Know-nothing managers, uncaring carers

Picture of Hat Porter holding a large tampon-shaped object, the top half of which is red and the bottom half of which is white.
Hat Porter, pictured at Parliament last week

Last week there was a report (here in PDF and .docx formats) published by the National Survivor User Network, a mental health advocacy group run by people currently in or who have experience of the mental health system as patients, on the way women are treated in British mental health wards during their periods (author Hat Porter, who also addressed a round table at Parliament last week on the subject) was interviewed by Metro here). This includes not being provided with pads or tampons while they were prevented from leaving to buy their own, having products confiscated (particularly less well-known products such as cups), being told tampons are banned when they are not, being left naked with only an anti-ligature blanket for cover, and being expected to change in front of staff. Also last week, the BBC published a report based on interviews with teenagers who had been subjected to “deprivation of liberty orders” from the Family Court, in theory to protect them from harm but in practice required to live with abusive adults. One of the interviewees, detained on grounds that she was at risk of sexual exploitation, said she had been assigned male overseers, one of whom demanded on one occasion that she leave the shower, then burst in on her and assaulted her when she was naked. (The in-depth investigation is part of File on 4, here.)

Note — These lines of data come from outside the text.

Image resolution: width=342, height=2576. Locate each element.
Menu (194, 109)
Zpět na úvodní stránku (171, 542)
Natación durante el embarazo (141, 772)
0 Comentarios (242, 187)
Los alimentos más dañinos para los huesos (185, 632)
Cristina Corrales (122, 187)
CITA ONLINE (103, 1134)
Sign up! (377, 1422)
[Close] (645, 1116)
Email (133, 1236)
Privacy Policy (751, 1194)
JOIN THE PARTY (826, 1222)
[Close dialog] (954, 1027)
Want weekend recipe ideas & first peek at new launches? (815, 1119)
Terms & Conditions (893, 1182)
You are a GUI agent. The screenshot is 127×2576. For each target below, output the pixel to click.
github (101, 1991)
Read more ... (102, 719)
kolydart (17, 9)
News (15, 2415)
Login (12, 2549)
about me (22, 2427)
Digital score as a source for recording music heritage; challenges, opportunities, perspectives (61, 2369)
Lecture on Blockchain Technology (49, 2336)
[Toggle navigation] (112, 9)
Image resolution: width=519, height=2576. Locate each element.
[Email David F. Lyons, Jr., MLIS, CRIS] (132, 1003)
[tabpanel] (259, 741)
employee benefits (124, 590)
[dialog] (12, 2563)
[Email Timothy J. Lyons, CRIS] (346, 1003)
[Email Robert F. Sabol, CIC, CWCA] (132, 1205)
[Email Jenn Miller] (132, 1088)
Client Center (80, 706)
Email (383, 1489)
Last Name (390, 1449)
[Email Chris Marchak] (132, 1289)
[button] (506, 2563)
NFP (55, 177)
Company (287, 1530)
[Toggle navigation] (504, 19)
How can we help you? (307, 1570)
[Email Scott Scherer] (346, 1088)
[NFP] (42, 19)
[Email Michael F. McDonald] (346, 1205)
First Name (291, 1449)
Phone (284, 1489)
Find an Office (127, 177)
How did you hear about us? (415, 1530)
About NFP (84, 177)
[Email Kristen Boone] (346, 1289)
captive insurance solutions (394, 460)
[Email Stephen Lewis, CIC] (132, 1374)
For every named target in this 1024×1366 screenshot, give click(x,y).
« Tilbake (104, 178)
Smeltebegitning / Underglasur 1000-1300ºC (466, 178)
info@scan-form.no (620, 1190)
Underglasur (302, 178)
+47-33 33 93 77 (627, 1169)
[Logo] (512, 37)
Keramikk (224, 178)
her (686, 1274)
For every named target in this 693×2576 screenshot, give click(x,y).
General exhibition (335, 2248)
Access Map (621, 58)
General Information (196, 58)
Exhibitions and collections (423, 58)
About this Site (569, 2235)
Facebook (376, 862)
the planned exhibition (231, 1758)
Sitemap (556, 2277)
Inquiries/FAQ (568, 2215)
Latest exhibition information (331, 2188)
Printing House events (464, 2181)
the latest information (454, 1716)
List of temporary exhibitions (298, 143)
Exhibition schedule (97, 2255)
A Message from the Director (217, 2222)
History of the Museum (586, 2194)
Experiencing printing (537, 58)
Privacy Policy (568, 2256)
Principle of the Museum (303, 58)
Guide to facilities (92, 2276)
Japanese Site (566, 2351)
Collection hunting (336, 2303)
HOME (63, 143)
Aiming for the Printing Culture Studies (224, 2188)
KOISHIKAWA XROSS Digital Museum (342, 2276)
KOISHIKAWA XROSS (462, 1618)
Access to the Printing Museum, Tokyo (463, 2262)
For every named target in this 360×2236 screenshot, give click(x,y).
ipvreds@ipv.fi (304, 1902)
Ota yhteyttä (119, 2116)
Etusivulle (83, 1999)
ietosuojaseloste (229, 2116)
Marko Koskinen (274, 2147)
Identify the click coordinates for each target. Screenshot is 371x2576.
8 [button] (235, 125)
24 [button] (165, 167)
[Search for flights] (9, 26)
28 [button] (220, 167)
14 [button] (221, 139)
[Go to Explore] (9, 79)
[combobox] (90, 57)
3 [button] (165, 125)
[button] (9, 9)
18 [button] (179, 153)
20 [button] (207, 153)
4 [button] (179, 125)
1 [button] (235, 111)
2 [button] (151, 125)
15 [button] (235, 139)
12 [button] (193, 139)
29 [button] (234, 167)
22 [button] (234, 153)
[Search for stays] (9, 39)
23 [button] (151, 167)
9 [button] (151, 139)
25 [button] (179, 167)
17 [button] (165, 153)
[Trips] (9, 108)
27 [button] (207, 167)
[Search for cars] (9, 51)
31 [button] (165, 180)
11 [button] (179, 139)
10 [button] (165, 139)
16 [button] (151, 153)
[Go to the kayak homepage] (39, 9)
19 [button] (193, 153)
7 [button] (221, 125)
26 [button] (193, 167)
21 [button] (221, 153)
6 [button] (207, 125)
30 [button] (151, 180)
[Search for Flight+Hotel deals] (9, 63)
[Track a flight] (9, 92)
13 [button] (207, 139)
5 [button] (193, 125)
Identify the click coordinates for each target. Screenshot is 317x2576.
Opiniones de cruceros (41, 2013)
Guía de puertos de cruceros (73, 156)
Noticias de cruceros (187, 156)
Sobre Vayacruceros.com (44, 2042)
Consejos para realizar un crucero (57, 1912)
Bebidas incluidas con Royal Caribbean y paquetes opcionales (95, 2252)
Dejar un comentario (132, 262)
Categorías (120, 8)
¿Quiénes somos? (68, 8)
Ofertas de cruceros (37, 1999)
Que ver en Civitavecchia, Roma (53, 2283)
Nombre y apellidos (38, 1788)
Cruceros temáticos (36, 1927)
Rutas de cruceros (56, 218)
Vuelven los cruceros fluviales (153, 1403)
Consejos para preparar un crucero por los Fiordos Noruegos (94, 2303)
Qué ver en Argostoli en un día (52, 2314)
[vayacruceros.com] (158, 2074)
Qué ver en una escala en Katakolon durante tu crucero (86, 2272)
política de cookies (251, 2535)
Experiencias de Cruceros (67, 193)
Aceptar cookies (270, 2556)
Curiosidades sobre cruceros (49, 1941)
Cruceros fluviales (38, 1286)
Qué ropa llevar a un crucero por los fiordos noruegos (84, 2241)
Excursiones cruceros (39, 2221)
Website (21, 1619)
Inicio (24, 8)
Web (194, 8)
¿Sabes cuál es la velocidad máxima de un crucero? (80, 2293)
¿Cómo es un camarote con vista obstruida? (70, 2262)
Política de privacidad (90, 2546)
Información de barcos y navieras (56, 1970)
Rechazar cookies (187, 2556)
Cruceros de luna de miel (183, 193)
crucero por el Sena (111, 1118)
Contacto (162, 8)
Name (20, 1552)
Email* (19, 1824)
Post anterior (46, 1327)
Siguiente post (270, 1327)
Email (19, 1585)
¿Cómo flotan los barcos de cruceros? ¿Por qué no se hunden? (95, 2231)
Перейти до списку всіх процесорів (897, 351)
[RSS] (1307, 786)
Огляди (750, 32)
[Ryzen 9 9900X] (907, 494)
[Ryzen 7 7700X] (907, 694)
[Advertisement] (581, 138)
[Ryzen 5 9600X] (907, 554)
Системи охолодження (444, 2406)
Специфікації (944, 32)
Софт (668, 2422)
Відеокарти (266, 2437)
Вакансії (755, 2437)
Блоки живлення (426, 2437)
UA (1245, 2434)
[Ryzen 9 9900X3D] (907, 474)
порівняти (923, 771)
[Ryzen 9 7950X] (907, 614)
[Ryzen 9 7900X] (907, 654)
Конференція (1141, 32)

As I have mentioned at length on this site in the past, I spent four years in a ‘special’ boarding school in the late 80s and early 90s and these stories take me back to that time when I was being “looked after” by people with no training whatsoever and who appear to have been recruited down the pub or at least on the grapevine, because they were often completely unsuited to any kind of caring whatsoever and had not been briefed on what was appropriate (or had been told it was OK to use violence). One of them (a man called Bill Sutton) began attacking boys on his first night there in January 1990. While we have qualifications for doctors, nurses and social workers and you cannot work in those roles without them, there do not seem to be qualifications (at least not mandatory ones) for people working in caring roles when these are often challenging roles with a great deal of responsibility, dealing with people who might have been traumatised, might have suddenly been torn away from their family, might be mentally ill, might have learning difficulties or autism, and they need to know how to act appropriately when dealing with distressed behaviour.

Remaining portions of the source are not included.